▸ Assignment: Spot each line in the data below containing "will" and copy it.

[Dataset extract]

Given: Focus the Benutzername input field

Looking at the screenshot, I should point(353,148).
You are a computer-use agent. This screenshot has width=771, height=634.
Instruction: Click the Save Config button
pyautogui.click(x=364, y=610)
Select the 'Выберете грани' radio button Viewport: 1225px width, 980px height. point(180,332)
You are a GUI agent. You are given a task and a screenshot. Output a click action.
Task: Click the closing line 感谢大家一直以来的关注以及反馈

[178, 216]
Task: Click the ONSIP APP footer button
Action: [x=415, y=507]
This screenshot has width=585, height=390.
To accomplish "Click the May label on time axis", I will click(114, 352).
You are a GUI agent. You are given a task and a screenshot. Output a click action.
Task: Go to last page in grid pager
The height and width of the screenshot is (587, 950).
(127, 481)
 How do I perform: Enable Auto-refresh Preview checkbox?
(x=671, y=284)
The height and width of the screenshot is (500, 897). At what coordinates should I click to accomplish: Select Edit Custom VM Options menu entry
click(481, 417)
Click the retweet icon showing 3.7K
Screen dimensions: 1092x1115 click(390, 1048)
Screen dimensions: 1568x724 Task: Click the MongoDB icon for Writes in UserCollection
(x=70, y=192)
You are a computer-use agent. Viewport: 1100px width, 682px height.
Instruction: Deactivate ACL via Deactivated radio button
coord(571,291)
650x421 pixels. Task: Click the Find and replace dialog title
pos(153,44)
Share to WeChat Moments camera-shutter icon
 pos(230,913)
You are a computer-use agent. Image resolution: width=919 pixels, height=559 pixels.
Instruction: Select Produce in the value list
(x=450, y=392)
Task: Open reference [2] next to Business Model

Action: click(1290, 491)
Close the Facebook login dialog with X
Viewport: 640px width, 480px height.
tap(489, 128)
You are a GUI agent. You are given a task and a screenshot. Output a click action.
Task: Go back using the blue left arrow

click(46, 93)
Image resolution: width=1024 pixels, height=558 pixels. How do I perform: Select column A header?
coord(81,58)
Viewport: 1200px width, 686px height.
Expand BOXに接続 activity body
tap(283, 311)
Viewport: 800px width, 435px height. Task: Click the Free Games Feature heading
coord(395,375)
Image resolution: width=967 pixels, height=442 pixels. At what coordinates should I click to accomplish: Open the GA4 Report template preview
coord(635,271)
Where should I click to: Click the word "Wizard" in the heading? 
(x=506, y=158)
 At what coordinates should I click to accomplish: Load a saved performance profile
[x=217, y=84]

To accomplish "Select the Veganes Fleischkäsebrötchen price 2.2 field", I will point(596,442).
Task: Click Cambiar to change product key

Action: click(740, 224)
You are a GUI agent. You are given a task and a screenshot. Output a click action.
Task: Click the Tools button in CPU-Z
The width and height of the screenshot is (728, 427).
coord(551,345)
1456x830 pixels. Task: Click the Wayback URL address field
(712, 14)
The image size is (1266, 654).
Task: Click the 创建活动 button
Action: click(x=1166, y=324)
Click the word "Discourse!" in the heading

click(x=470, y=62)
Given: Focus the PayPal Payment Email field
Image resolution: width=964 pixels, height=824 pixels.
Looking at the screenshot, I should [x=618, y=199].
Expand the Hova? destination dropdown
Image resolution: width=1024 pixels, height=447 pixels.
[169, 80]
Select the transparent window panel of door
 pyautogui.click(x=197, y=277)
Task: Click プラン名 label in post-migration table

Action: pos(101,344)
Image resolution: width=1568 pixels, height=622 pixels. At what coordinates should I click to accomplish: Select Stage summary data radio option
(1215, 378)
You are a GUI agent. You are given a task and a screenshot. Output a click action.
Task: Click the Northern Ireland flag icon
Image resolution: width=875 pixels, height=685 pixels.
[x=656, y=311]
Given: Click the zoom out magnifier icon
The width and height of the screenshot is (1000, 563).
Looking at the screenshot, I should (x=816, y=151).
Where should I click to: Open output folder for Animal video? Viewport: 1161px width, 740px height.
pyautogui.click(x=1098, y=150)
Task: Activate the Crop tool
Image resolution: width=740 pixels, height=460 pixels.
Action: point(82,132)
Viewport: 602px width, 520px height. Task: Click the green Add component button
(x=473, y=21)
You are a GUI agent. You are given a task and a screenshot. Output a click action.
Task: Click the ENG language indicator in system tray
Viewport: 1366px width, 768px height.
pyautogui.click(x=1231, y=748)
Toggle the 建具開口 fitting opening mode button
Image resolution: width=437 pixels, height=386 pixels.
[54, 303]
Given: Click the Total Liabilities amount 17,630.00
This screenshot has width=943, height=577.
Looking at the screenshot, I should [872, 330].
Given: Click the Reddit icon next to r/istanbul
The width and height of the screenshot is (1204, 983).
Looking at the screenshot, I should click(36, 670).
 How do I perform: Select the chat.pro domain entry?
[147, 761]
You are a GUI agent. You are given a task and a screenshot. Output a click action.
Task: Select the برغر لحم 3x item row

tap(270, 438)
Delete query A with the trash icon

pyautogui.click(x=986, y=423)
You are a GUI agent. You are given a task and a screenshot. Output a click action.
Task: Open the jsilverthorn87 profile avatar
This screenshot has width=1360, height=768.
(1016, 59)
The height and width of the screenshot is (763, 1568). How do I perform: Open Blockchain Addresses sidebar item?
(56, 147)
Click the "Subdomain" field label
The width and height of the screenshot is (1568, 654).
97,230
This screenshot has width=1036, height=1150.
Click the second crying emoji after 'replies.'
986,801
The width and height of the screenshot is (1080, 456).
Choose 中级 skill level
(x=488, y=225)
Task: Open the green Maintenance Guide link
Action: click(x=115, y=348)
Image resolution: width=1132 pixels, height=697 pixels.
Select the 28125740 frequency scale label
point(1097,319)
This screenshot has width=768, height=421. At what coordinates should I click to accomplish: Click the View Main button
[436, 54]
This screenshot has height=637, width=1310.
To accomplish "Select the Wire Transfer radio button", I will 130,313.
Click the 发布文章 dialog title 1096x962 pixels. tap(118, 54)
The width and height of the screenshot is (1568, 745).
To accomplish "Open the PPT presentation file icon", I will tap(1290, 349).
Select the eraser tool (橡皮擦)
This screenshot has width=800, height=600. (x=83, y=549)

[/Dataset extract]

▸ Answer to this exercise:
To accomplish "Click the May label on time axis", I will click(114, 352).
To accomplish "Select the Veganes Fleischkäsebrötchen price 2.2 field", I will point(596,442).
To accomplish "Select the Wire Transfer radio button", I will 130,313.
To accomplish "Open the PPT presentation file icon", I will tap(1290, 349).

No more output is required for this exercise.